What is asked →
(a) From the wide_form.py source code below, reproduce word for word the span from "Automatically downloads Overture" to "on dataset schema.".
(b) In the wide_form.py source code below, what does the function do when no release version is provided?

Supplied passage →
Source code in overturemaestro/advanced_functions/wide_form.py

def convert_geometry_to_wide_form_parquet_for_all_types(
    geometry_filter: BaseGeometry,
    release: Optional[str] = None,
    *,
    include_all_possible_columns: bool = True,
    hierarchy_depth: Optional[Union[int, list[Optional[int]]]] = None,
    pyarrow_filters: Optional[list[Optional[PYARROW_FILTER]]] = None,
    compression: str = PARQUET_COMPRESSION,
    compression_level: int = PARQUET_COMPRESSION_LEVEL,
    row_group_size: int = PARQUET_ROW_GROUP_SIZE,
    result_file_path: Optional[Union[str, Path]] = None,
    ignore_cache: bool = False,
    working_directory: Union[str, Path] = "files",
    verbosity_mode: VERBOSITY_MODE = "transient",
    max_workers: Optional[int] = None,
    sort_result: bool = True,
    places_use_primary_category_only: bool = False,
    places_minimal_confidence: float = 0.75,
) -> Path:
    """
    Get GeoParquet file for a given geometry in a wide format for all types.

    Automatically downloads Overture Maps dataset for a given release and all available theme/types
    in a concurrent manner and returns a single file as a result with multiple columns based
    on dataset schema.

    Args:
        geometry_filter (BaseGeometry): Geometry used to filter data.
        release (Optional[str], optional): Release version. If not provided, will automatically load
            newest available release version. Defaults to None.

Material provided →
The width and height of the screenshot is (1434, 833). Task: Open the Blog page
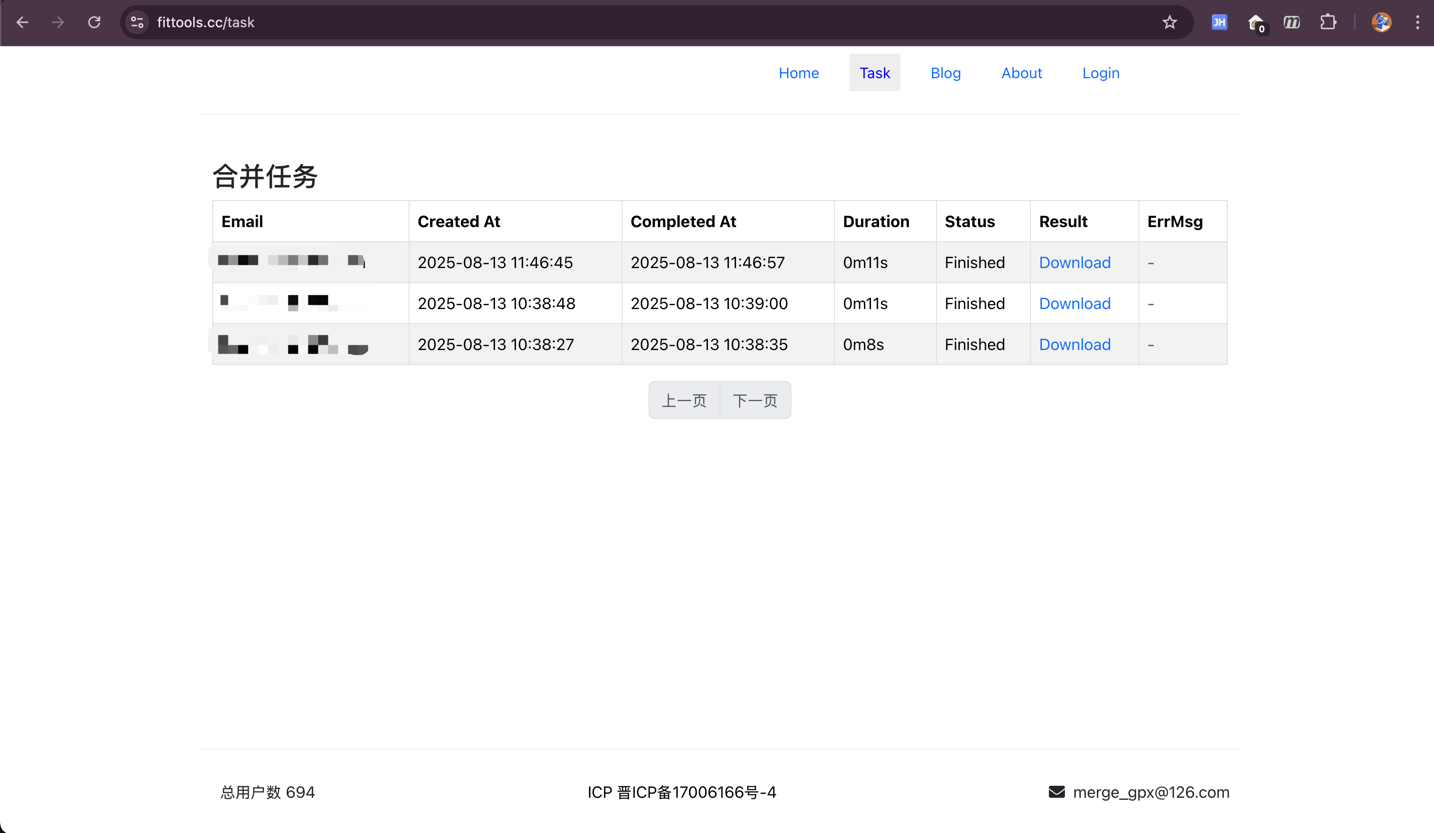point(945,73)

Worked solutions →
(a)
Automatically downloads Overture Maps dataset for a given release and all available theme/types
    in a concurrent manner and returns a single file as a result with multiple columns based
    on dataset schema.

(b) It automatically loads the newest available release version.